San Juan de la Cruz es el miembro más destacado de una generación brillante; entre los coetáneos (bien antecesores inmediatos, bien sucesores en continuidad directa), podemos señalar nombres tan ilustres como los de Teresa de Jesús. Del Renacimiento español destacan Luis de Granada, Ignacio de Loyola, Miguel de Molinos, Francisco Suárez o Francisco Osuna… Y entre ellos dista un abismo de particularidades tanto como un hilo férreo de afinidades. El propio Fray Luis de León, que no era un místico, tuvo una gran relevancia como poeta él mismo, además de como comentarista de obras clásicas y como editor de escritores (la citada Santa Teresa de Ávila). El núcleo de todo ello sería una religiosidad que puede ser tildada de: mística.

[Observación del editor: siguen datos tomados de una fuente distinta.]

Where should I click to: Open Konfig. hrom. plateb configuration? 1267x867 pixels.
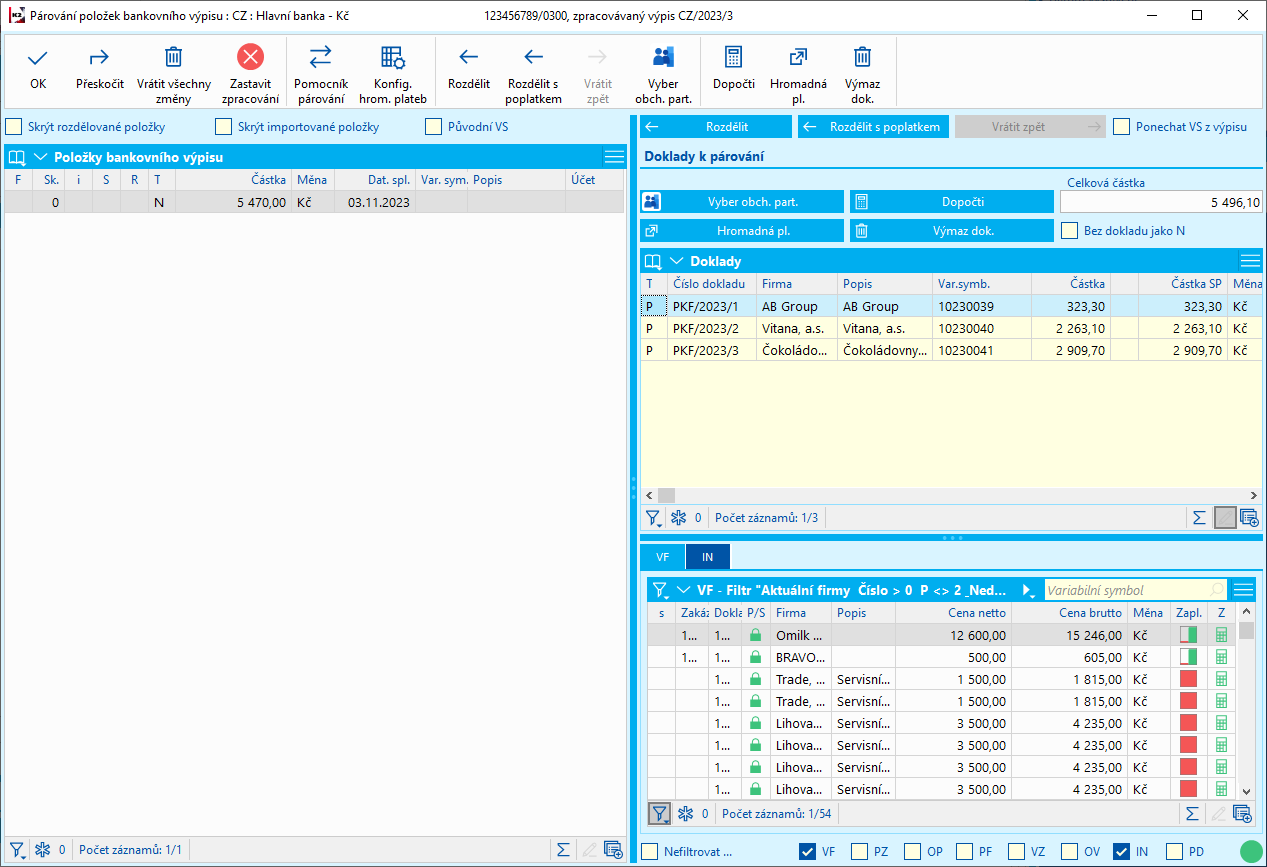point(393,58)
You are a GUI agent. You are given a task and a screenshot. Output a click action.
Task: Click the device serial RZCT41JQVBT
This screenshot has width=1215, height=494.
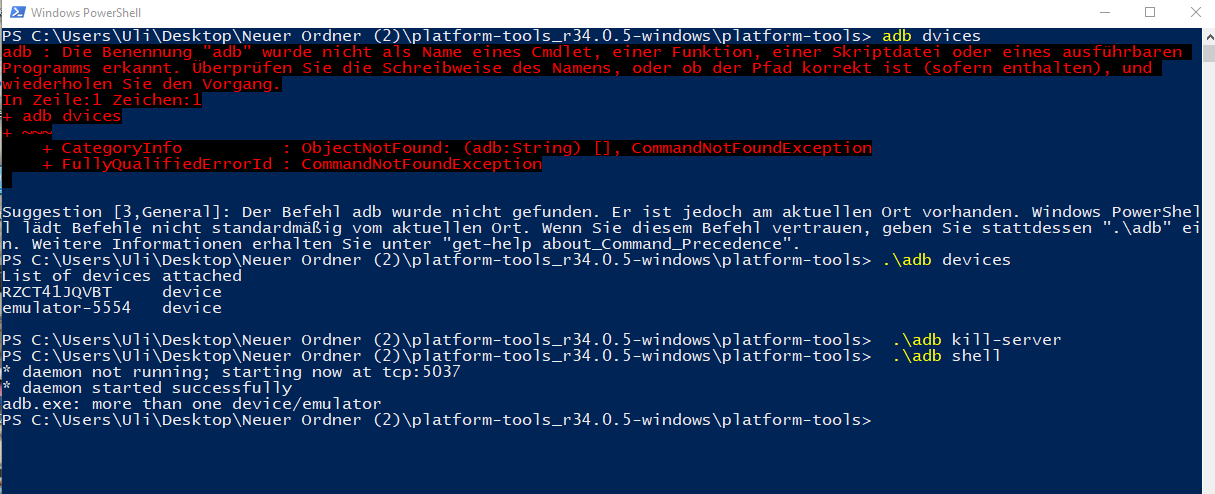pos(57,292)
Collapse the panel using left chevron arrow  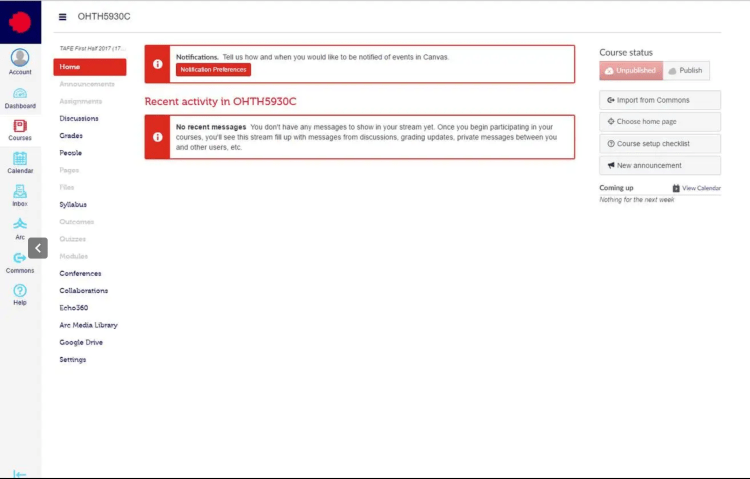pyautogui.click(x=38, y=248)
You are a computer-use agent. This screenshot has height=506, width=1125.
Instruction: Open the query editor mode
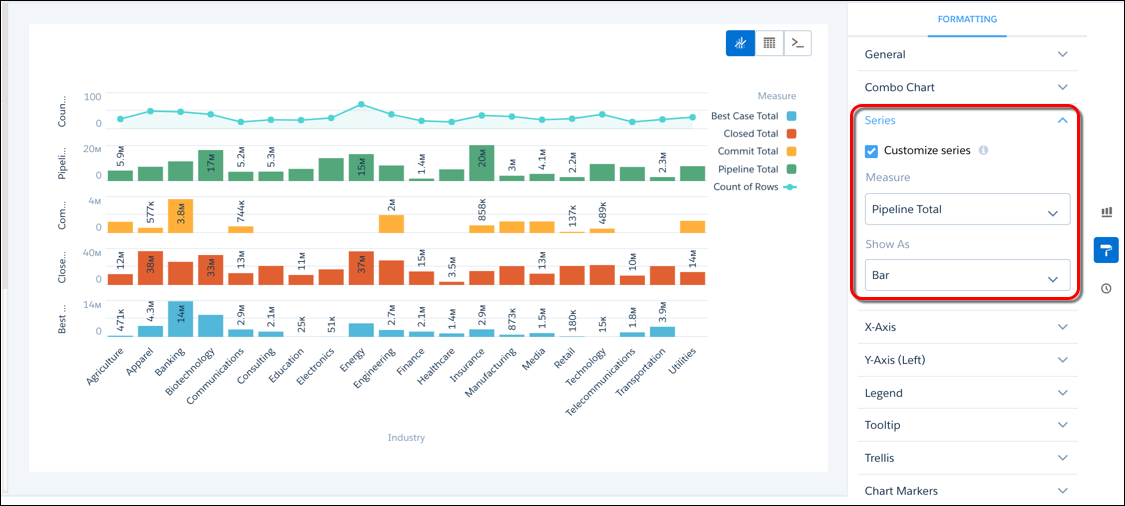[x=797, y=43]
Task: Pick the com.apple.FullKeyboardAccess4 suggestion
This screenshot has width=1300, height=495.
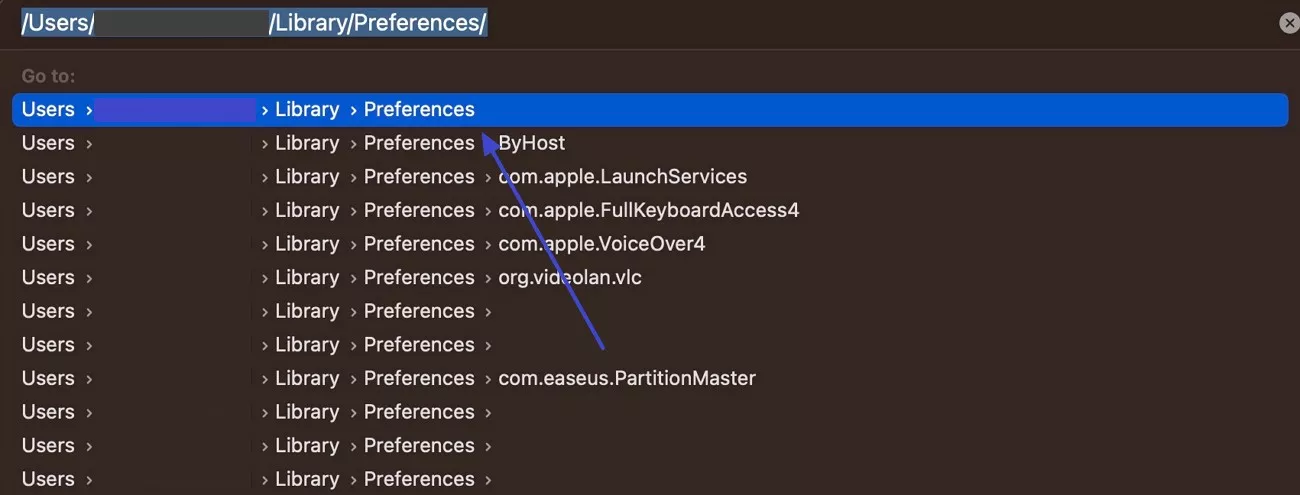Action: click(x=648, y=211)
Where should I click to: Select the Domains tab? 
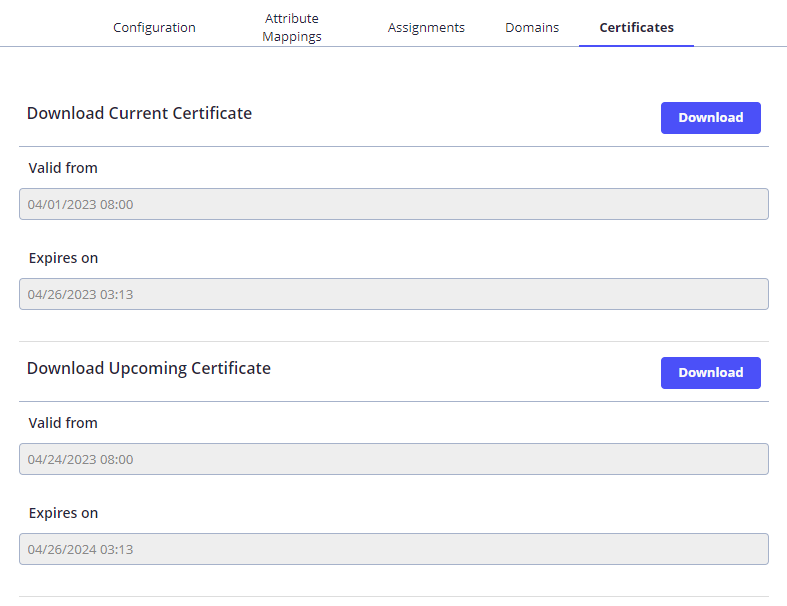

Para este conjunto de autores la mística es, en oposición al dogma y a la teología, el núcleo de la experiencia religiosa. Pocos pueblos pueden vanagloriarse, como el español, de tener a un poeta como Juan de la Cruz, cuya obra supone un punto de inflexión en la historia de la lírica y, tan cercano a él en el tiempo, a un narrador que supone un punto de inflexión en la narrativa como lo fue Miguel de Cervantes. Porque el cristiano Juan de la Cruz representa para la escuela mística lo mismo que el cristiano Miguel de Cervantes para la escuela de la novelística: un cambio crucial de paradigma. ¿Y qué es la mística sino esa pregunta filosófica por el Ser a la que se accede a través de la escucha? La lógica de la poesía de Juan de la Cruz sigue, en ese sentido, la propia lógica de los sueños: «Descúbreme tu presencia/ y máteme tu vista y hermosura/ mira que la dolencia/ de amor, que no se cura/ sino con la presencia y la figura».
El Premio Nobel de Literatura Juan Ramón Jiménez escribió: «No conozco poesía que exija menos comprensión y esfuerzo para ser gozada»; y es cierto que, más allá de todo comentario filosófico, solo las imágenes y el lenguaje de su poesía justifican la lectura de Juan de la Cruz, que permanece accesible a cualquier lector, más allá del nivel iniciático o profano de su comprensión, al punto de que muchas de sus percepciones acerca de las variantes del espacio y el tiempo en estados de conciencia alterados han sido confirmados después por la ciencia; y es que, más allá de símbolos y metáforas, es uno de los grandes poetas del amor: «Mi Amado, las montañas/ los valles solitarios nemorosos/ las ínsulas extrañas/ los ríos sonoros/ el silbo de los aires amorosos;// La noche sosegada/ en par de los levantes de la aurora/ la música callada/ la soledad sonora/ la cena que recrea y enamora». Es decir, un poeta de Dios.